A reportagem é de Christopher Hale, publicada por Letters from Leo, 23-03-2026.
Na tarde de terça-feira, o Papa Leão XIV fez uma pausa ao sair da Villa Barberini, em Castel Gandolfo, para se dirigir a um grupo de jornalistas. Sua mensagem durou menos de um minuto: "Desejo renovar o apelo por um cessar-fogo, para trabalharmos pela paz, mas não com armas — com diálogo, buscando verdadeiramente uma solução para todos."
Essa foi pelo menos a décima segunda vez em vinte e cinco dias que o papa e o Vaticano pediram publicamente o fim da guerra com o Irã.

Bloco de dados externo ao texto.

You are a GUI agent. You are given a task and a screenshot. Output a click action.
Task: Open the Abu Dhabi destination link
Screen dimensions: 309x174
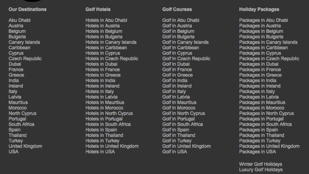tap(20, 20)
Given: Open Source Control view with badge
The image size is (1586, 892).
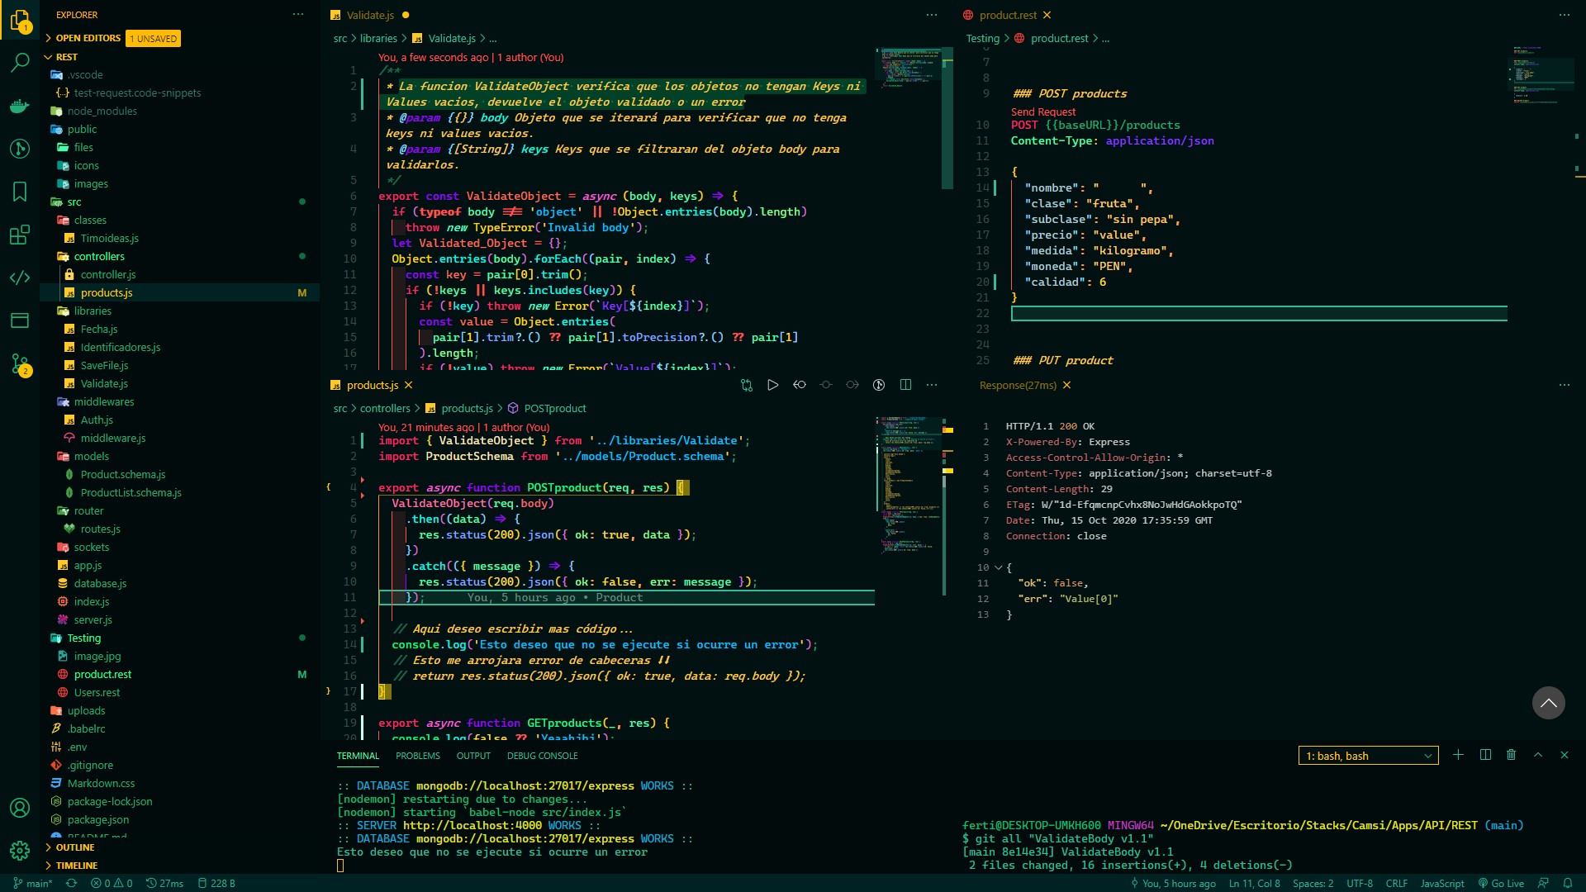Looking at the screenshot, I should pos(20,363).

Desde 28 de fevereiro — a noite em que os Estados Unidos e Israel lançaram ataques coordenados contra o Irã, matando o Líder Supremo Aiatolá Ali Khamenei e dezenas de altos funcionários — Leão tem usado todas as plataformas disponíveis: discursos do Ângelus, audiências papais, homilias em paróquias romanas, um vídeo de oração mensal, discursos para executivos de companhias aéreas e capelães militares, e mensagens transmitidas por meio de seu Secretário de Estado e do Patriarca Latino de Jerusalém.
“O ódio está aumentando”, disse ele hoje, “e a violência está piorando cada vez mais. Mais de um milhão de pessoas foram deslocadas e há muitos mortos.”
A Casa Branca tratou cada apelo como um incômodo. O presidente Trump disse à EWTN em 20 de março que não tinha interesse em conselhos de paz do Papa. Questionado dois dias depois sobre as últimas declarações de Leão, Trump foi direto: "Eu não quero um cessar-fogo."
Leão, no entanto, prosseguiu. Nenhum papa moderno sustentou uma campanha pública de tal alcance e duração contra uma operação militar americana em andamento. João Paulo II opôs-se à invasão do Iraque em 2003, mas suas principais intervenções ocorreram sobretudo antes do início da guerra. Bento XVI falou de paz em termos mais gerais.
Francisco condenou o comércio de armas e alertou para uma “Terceira Guerra Mundial fragmentada”, mas nunca dirigiu uma série de apelos contínuos, ao longo de semanas, aos arquitetos de um conflito americano em curso.
O papa americano — nascido em Chicago, criado na tradição católica que formou Dorothy Day e Thomas Merton — trava um confronto moral diário com a máquina de guerra de seu próprio país.
Ele disse aos líderes cristãos responsáveis pelos combates que se confessassem. A violência, declarou, constitui um escândalo perante Deus e a humanidade. Ontem, diante de uma sala repleta de executivos de companhias aéreas italianas, ele pediu a abolição permanente dos bombardeios aéreos.